Top of SOURCE RECORDS

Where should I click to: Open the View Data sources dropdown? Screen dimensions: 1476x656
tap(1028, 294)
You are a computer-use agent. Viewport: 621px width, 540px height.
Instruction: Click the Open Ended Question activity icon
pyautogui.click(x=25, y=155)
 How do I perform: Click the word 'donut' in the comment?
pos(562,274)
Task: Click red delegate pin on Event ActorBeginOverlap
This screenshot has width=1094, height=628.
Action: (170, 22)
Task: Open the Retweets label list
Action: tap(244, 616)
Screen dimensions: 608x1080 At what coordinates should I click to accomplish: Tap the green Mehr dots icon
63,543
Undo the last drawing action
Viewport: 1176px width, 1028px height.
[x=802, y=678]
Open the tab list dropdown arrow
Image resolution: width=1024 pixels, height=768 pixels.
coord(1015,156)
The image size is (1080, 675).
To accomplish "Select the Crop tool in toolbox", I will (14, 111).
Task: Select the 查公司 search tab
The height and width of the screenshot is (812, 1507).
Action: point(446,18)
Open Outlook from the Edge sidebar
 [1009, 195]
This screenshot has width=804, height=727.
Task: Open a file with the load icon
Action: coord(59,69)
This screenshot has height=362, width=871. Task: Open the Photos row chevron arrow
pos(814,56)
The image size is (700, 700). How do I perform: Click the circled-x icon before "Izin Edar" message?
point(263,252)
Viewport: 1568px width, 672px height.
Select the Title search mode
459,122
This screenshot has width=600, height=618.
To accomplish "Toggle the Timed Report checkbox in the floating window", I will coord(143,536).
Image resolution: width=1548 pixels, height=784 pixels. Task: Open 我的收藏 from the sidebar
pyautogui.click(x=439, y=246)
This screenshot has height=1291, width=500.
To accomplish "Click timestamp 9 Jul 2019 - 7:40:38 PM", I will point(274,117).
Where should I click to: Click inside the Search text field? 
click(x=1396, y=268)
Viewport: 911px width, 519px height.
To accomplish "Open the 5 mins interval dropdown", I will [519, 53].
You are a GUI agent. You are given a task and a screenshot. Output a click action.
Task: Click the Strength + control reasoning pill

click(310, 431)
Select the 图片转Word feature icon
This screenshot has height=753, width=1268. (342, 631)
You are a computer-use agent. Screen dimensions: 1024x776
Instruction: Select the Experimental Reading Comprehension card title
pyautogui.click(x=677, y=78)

Bottom of SOURCE RECORDS

## ACTION ITEM
In the entries above, find each line containing the string "agent" and copy it.

## TASK OUTPUT
You are a computer-use agent. Viewport: 621px width, 540px height.
You are a GUI agent. You are given a task and a screenshot. Output a click action.
You are a computer-use agent. Screen dimensions: 1024x776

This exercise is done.